Ueli Germann: Ich erhoffe mir ein Umdenken die Zitzen  betreffend. Das berühmte «Bärner Strichli» ist zu kurz. Die Platzierung muss stimmen, und eine minimale Länge soll da sein. Damit der Zitzenbecher nicht ständig runterfällt. Ich selber lasse meine Tiere nicht linearen, weil der Vergleich auf den Schauplätzen grösser ist.
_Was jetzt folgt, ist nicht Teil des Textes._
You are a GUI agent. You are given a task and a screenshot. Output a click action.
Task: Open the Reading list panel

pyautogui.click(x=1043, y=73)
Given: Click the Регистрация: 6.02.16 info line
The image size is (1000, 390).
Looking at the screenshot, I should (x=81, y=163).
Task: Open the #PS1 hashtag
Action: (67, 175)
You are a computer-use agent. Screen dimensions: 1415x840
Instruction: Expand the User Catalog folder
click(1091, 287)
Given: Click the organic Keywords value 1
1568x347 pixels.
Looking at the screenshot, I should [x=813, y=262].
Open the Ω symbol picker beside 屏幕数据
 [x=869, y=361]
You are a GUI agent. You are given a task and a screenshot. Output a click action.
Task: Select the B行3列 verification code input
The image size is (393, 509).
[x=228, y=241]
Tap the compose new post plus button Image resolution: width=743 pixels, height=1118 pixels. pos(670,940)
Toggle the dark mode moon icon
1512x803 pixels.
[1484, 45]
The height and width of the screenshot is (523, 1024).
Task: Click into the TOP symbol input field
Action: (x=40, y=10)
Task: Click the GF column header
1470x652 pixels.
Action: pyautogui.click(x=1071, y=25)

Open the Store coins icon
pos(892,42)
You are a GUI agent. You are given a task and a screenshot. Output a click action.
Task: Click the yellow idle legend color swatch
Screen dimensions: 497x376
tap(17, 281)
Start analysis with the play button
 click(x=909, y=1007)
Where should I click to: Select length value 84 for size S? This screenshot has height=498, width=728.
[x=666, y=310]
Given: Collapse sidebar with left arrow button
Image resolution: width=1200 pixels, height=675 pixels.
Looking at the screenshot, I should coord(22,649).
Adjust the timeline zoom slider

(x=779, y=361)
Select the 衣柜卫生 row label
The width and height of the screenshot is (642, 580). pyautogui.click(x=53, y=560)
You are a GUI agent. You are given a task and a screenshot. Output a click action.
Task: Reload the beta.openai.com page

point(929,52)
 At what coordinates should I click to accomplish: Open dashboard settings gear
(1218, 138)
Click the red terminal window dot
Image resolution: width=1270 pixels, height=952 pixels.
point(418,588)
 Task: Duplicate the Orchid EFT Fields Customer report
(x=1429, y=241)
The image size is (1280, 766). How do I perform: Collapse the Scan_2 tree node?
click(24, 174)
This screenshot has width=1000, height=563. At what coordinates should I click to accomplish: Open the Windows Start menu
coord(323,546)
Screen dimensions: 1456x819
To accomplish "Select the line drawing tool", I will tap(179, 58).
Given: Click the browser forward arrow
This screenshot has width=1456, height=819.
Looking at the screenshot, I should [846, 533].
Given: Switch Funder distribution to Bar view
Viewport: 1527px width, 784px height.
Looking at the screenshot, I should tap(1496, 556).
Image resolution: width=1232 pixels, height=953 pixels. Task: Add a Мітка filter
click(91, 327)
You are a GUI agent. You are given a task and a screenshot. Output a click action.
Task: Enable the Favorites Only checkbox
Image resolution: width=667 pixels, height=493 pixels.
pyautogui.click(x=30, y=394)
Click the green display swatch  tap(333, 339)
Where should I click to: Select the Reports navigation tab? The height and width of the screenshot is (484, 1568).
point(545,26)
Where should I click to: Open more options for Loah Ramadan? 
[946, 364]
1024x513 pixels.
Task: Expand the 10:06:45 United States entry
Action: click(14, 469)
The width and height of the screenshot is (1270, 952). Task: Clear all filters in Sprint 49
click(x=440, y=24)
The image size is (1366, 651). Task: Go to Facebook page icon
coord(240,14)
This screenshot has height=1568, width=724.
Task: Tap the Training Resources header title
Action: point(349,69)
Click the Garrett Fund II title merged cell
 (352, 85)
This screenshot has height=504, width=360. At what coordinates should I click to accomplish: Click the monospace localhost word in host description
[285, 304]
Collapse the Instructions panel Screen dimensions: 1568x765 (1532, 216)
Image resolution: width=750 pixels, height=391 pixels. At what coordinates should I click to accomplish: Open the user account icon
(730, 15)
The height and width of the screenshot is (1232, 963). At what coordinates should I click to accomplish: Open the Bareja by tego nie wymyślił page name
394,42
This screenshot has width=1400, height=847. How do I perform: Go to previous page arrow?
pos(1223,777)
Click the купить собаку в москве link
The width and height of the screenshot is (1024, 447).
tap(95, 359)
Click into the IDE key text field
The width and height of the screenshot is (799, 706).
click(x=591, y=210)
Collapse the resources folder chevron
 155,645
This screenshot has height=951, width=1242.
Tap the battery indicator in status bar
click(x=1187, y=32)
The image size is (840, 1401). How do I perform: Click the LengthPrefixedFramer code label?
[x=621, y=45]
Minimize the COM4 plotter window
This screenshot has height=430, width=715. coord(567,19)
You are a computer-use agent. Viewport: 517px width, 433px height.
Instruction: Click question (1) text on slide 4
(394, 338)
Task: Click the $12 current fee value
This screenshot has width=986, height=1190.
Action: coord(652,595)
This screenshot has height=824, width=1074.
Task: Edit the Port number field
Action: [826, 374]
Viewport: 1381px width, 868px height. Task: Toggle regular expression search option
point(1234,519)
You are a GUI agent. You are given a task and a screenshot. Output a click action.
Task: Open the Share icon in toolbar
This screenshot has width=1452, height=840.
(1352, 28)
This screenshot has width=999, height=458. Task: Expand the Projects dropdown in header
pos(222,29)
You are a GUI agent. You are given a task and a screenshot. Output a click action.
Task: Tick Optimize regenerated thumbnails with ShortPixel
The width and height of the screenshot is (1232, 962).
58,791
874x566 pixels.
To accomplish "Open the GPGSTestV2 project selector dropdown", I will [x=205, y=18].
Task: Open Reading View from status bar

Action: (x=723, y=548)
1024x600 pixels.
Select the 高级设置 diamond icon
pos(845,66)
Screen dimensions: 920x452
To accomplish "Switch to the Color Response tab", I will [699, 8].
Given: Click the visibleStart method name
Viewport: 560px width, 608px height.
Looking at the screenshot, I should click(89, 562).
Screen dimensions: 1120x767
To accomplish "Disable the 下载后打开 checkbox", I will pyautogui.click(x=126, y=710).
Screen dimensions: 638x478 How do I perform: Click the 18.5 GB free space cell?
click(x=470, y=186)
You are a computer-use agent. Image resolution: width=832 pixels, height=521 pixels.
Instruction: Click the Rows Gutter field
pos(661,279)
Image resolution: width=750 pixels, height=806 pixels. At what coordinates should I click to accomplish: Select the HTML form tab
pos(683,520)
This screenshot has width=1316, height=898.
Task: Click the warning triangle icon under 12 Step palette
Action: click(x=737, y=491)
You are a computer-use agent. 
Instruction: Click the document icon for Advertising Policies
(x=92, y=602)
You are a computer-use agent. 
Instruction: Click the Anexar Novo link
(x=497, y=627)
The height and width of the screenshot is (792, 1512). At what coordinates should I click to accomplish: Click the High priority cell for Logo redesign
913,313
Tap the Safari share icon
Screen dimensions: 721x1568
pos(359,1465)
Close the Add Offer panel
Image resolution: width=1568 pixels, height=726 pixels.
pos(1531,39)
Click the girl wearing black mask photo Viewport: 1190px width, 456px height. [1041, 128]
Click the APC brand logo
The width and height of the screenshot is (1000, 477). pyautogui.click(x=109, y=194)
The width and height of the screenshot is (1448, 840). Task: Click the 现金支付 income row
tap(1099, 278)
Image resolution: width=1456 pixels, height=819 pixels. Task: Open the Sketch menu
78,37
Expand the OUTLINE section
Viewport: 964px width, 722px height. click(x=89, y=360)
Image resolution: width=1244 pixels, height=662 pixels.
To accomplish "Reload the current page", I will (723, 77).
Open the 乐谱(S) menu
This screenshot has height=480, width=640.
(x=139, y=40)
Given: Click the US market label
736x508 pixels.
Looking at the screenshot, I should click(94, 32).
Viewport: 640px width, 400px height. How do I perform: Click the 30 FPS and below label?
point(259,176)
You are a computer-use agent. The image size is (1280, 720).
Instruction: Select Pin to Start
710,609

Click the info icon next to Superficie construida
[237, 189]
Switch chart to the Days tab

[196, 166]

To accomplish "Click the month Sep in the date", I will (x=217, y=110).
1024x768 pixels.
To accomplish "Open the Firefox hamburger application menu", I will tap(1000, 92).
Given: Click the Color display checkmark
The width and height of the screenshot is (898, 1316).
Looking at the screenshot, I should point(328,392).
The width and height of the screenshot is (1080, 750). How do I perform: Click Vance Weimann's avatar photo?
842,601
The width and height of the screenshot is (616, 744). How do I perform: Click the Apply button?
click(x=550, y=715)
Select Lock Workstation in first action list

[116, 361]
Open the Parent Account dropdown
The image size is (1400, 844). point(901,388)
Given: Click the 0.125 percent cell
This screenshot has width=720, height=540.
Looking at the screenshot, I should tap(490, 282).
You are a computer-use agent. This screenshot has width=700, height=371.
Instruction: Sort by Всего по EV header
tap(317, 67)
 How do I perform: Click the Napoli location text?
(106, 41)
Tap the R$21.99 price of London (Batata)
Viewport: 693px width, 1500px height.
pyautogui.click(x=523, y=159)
Ich sehe, was andere Bauern für Kühe haben, zudem wird die Kuh von mindestens vier Richtern bewertet. Bei der linearen Beurteilung ist dies bloss einer. Auch schätze ich die Einfachheit, beim Linearen gibt es zu viele Zahlen. Ähnlich wie beim Einsatz des Natursprungs sollten auch hier die Richter als Vorbild leben. Wer zu Hause linear beurteilt, sollte besser nicht auch Viehschau-Experte sein.

Blick in die Zukunft: Wie sieht das Angebot der Simmentaler-KB-Stiere  in zehn Jahren aus? Was erhoffen Sie sich?
Ueli Germann: Ich hoffe, dass es in zehn Jahren die KB nicht mehr gibt. Wenn doch, dann muss unbedingt mehr Blut aus dem Natursprung im Katalog zu finden sein. Momentan werden immer wieder Samenlager von Stieren aus den gleichen Blutlinien angelegt.

Peter Aellig: Das ist eine schwierige Frage. Bei allen Rassen erhoffe ich mir zukünftig eine robustere und komplettere Kuh. Die richtigen Stiere zu finden, ist eine Gratwanderung. Ich bin sicher, dass es international weitergeht, und rechne mit weiteren Holstein-Überfliegern, wie dies Goldwyn ist.